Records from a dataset
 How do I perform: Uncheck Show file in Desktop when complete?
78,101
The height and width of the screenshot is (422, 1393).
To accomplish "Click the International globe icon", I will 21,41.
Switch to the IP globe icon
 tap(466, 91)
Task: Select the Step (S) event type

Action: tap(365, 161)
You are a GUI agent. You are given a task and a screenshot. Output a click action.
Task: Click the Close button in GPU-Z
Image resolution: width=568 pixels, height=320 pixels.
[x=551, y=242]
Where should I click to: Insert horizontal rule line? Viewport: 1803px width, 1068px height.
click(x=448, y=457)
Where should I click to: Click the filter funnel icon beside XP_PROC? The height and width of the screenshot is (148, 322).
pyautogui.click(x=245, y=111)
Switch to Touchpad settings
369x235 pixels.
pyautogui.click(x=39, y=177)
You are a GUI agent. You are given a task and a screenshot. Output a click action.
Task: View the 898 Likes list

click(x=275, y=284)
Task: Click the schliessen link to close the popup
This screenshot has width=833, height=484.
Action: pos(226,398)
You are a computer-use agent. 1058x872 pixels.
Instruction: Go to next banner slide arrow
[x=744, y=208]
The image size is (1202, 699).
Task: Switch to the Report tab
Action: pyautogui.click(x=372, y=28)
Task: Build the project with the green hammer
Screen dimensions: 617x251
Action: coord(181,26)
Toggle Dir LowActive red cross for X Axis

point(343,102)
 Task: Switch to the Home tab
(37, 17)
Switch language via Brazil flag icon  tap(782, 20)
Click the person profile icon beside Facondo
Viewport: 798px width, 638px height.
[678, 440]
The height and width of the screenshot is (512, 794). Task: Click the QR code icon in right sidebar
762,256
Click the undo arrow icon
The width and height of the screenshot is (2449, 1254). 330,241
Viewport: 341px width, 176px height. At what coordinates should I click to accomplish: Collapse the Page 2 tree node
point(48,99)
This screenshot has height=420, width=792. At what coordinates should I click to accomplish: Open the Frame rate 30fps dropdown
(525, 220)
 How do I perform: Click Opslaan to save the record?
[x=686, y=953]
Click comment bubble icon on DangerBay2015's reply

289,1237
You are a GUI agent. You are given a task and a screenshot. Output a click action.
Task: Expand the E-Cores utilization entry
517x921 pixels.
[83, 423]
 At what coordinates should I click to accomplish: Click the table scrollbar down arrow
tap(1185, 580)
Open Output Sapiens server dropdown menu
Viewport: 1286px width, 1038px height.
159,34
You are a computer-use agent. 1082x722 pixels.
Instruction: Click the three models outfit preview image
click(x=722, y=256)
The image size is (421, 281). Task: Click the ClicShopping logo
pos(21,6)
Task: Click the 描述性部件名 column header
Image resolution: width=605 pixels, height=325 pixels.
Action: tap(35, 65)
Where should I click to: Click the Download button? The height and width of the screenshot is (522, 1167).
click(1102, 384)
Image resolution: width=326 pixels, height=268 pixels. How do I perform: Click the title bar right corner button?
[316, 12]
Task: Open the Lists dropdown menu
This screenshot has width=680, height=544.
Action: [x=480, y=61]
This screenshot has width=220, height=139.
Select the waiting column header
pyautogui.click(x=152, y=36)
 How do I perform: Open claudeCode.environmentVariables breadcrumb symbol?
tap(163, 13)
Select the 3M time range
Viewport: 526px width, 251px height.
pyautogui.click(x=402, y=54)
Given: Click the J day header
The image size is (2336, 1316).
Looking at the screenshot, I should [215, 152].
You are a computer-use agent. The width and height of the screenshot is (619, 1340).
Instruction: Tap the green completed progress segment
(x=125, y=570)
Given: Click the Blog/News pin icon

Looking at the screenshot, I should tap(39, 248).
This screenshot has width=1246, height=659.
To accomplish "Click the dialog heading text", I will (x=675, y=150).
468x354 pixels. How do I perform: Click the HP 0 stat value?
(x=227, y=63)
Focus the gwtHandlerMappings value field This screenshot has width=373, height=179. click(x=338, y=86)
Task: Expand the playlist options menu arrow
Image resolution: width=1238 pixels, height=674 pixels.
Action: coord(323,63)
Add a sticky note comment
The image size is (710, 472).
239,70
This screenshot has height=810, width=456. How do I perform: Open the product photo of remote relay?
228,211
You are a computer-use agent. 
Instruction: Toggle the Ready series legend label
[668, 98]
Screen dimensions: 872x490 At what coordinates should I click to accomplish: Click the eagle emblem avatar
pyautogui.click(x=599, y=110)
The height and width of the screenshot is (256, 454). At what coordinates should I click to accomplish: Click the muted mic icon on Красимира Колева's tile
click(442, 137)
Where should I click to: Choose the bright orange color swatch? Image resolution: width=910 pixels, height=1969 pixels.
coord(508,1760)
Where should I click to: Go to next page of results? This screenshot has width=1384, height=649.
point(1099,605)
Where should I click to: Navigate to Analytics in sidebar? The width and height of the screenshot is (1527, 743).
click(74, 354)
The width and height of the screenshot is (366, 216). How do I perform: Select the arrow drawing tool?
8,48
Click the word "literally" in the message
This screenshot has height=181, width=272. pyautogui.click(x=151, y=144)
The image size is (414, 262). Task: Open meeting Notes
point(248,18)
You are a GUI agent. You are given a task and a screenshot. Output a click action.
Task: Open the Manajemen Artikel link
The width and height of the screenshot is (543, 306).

**What you will do:** Print every one of the items above again, line for line, without changing anything.

**Output of the exercise:**
 How do I perform: Uncheck Show file in Desktop when complete?
78,101
The height and width of the screenshot is (422, 1393).
To accomplish "Click the International globe icon", I will 21,41.
Switch to the IP globe icon
 tap(466, 91)
Task: Select the Step (S) event type

Action: tap(365, 161)
You are a GUI agent. You are given a task and a screenshot. Output a click action.
Task: Click the Close button in GPU-Z
Image resolution: width=568 pixels, height=320 pixels.
[x=551, y=242]
Where should I click to: Insert horizontal rule line? Viewport: 1803px width, 1068px height.
click(x=448, y=457)
Where should I click to: Click the filter funnel icon beside XP_PROC? The height and width of the screenshot is (148, 322).
pyautogui.click(x=245, y=111)
Switch to Touchpad settings
369x235 pixels.
pyautogui.click(x=39, y=177)
You are a GUI agent. You are given a task and a screenshot. Output a click action.
Task: View the 898 Likes list

click(x=275, y=284)
Task: Click the schliessen link to close the popup
This screenshot has width=833, height=484.
Action: pos(226,398)
You are a computer-use agent. 1058x872 pixels.
Instruction: Go to next banner slide arrow
[x=744, y=208]
The image size is (1202, 699).
Task: Switch to the Report tab
Action: pyautogui.click(x=372, y=28)
Task: Build the project with the green hammer
Screen dimensions: 617x251
Action: coord(181,26)
Toggle Dir LowActive red cross for X Axis

point(343,102)
 Task: Switch to the Home tab
(37, 17)
Switch language via Brazil flag icon  tap(782, 20)
Click the person profile icon beside Facondo
Viewport: 798px width, 638px height.
[678, 440]
The height and width of the screenshot is (512, 794). Task: Click the QR code icon in right sidebar
762,256
Click the undo arrow icon
The width and height of the screenshot is (2449, 1254). 330,241
Viewport: 341px width, 176px height. At what coordinates should I click to accomplish: Collapse the Page 2 tree node
point(48,99)
This screenshot has height=420, width=792. At what coordinates should I click to accomplish: Open the Frame rate 30fps dropdown
(525, 220)
 How do I perform: Click Opslaan to save the record?
[x=686, y=953]
Click comment bubble icon on DangerBay2015's reply

289,1237
You are a GUI agent. You are given a task and a screenshot. Output a click action.
Task: Expand the E-Cores utilization entry
517x921 pixels.
[83, 423]
 At what coordinates should I click to accomplish: Click the table scrollbar down arrow
tap(1185, 580)
Open Output Sapiens server dropdown menu
Viewport: 1286px width, 1038px height.
159,34
You are a computer-use agent. 1082x722 pixels.
Instruction: Click the three models outfit preview image
click(x=722, y=256)
The image size is (421, 281). Task: Click the ClicShopping logo
pos(21,6)
Task: Click the 描述性部件名 column header
Image resolution: width=605 pixels, height=325 pixels.
Action: tap(35, 65)
Where should I click to: Click the Download button? The height and width of the screenshot is (522, 1167).
click(1102, 384)
Image resolution: width=326 pixels, height=268 pixels. How do I perform: Click the title bar right corner button?
[316, 12]
Task: Open the Lists dropdown menu
This screenshot has width=680, height=544.
Action: [x=480, y=61]
This screenshot has width=220, height=139.
Select the waiting column header
pyautogui.click(x=152, y=36)
 How do I perform: Open claudeCode.environmentVariables breadcrumb symbol?
tap(163, 13)
Select the 3M time range
Viewport: 526px width, 251px height.
pyautogui.click(x=402, y=54)
Given: Click the J day header
The image size is (2336, 1316).
Looking at the screenshot, I should [215, 152].
You are a computer-use agent. The width and height of the screenshot is (619, 1340).
Instruction: Tap the green completed progress segment
(x=125, y=570)
Given: Click the Blog/News pin icon

Looking at the screenshot, I should tap(39, 248).
This screenshot has width=1246, height=659.
To accomplish "Click the dialog heading text", I will (x=675, y=150).
468x354 pixels. How do I perform: Click the HP 0 stat value?
(x=227, y=63)
Focus the gwtHandlerMappings value field This screenshot has width=373, height=179. click(x=338, y=86)
Task: Expand the playlist options menu arrow
Image resolution: width=1238 pixels, height=674 pixels.
Action: coord(323,63)
Add a sticky note comment
The image size is (710, 472).
239,70
This screenshot has height=810, width=456. How do I perform: Open the product photo of remote relay?
228,211
You are a computer-use agent. 
Instruction: Toggle the Ready series legend label
[668, 98]
Screen dimensions: 872x490 At what coordinates should I click to accomplish: Click the eagle emblem avatar
pyautogui.click(x=599, y=110)
The height and width of the screenshot is (256, 454). At what coordinates should I click to accomplish: Click the muted mic icon on Красимира Колева's tile
click(442, 137)
Where should I click to: Choose the bright orange color swatch? Image resolution: width=910 pixels, height=1969 pixels.
coord(508,1760)
Where should I click to: Go to next page of results? This screenshot has width=1384, height=649.
point(1099,605)
Where should I click to: Navigate to Analytics in sidebar? The width and height of the screenshot is (1527, 743).
click(74, 354)
The width and height of the screenshot is (366, 216). How do I perform: Select the arrow drawing tool?
8,48
Click the word "literally" in the message
This screenshot has height=181, width=272. pyautogui.click(x=151, y=144)
The image size is (414, 262). Task: Open meeting Notes
point(248,18)
You are a GUI agent. You are given a task and a screenshot. Output a click action.
Task: Open the Manajemen Artikel link
The width and height of the screenshot is (543, 306).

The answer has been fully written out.